Strom aus Biomüll

Energie ASR plant Bau einer Vergärungsanlage - Stadträte müssen zustimmen

Biologisch abbaubare Abfälle sollen in Zukunft nicht mehr wie bislang lediglich kompostiert, sondern zur Erzeugung von Wärme und Strom genutzt werden. Das sehen Pläne der Stadt sowie des kommunalen Abfallentsorgers ASR vor, über die der Stadtrat am kommenden Mittwoch einen Grundsatzbeschluss fällen soll. "Wir sammeln im Laufe eines Jahres in Chemnitz etwa 30.000 Tonnen Bioabfälle ein. Davon entsprechen etwa zwei Drittel dem Inhalt der braunen Tonnen, der Rest ist Grünschnitt", so ASR-Betriebsleiter Manfred Wüpper. Das sei genug Material, um etwa 1500 Chemnitzer Haushalte mit Energie versorgen zu können. Technisch handele es sich bei dem Prozess um eine Art Vergärung. Dabei zersetzen natürlich vorkommende Mikroorganismen die Abfälle und produzieren Biogas, das in einem Blockheizkraftwerk anschließend in Strom und Wärme umgewandelt und ins Gasnetz eingespeist wird. Für die Vergärung wäre der Bau einer entsprechenden Anlage erforderlich, für die der ASR einen Standort am Fischweg im Stadtteil Furth vorschlägt. Ob das Unternehmen eine solche Anlage selbst errichtet und betreibt oder dafür eine Kooperation eingeht, ist noch offen. Den städtischen Versorger Eins damit zu beauftragen, sei laut Wüpper aus rechtlichen Gründen allerdings nicht möglich.

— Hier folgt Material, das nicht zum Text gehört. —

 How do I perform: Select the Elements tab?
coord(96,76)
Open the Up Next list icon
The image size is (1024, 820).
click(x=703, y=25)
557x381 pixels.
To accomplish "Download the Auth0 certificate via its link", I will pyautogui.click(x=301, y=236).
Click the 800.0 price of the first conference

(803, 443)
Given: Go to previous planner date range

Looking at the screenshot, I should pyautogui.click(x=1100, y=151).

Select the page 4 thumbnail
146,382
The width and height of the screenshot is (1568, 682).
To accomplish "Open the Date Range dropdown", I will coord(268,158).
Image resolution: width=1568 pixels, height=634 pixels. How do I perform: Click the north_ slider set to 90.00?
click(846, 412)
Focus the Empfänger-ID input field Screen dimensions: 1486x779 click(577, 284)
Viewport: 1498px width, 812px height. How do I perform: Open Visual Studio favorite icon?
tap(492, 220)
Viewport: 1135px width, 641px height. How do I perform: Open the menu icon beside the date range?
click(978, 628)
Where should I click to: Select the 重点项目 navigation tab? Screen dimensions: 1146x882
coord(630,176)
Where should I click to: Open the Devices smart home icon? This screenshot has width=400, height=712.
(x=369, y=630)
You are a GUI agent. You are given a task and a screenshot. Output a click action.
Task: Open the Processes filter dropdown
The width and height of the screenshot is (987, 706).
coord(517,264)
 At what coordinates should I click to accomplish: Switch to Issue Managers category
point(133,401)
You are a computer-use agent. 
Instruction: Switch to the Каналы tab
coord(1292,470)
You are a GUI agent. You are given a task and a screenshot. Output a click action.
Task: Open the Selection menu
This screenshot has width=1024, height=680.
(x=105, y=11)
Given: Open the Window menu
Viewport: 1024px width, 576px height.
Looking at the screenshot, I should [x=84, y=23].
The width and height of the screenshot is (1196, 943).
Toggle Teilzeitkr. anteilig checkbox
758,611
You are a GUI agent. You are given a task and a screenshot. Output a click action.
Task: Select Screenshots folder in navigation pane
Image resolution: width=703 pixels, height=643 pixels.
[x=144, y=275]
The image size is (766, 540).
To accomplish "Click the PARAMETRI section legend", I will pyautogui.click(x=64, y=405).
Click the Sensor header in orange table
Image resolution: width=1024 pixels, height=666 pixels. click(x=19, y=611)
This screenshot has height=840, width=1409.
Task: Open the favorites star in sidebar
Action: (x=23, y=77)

Die Inbetriebnahme der rund zwölf Millionen Euro teuren Anlage würde - sollte der Stadtrat zustimmen - indes frühestens 2015 erfolgen. Nicht zuletzt, weil laut Rechtsdezernent Miko Runkel auch die Chemnitzer Bürger beteiligt werden sollen. Kritisch könnte hier speziell das Thema Geruchsbelästigung wirken, dem der ASR in seinem Konzept allerdings mit einer vollständigen Umhausung des Gebäudes begegnen will. Die Verstromung und Wärmeerzeugung soll sich darüber hinaus auf Chemnitzer Bioabfälle beschränken - Ankäufe aus anderen Kommunen sind nicht geplant.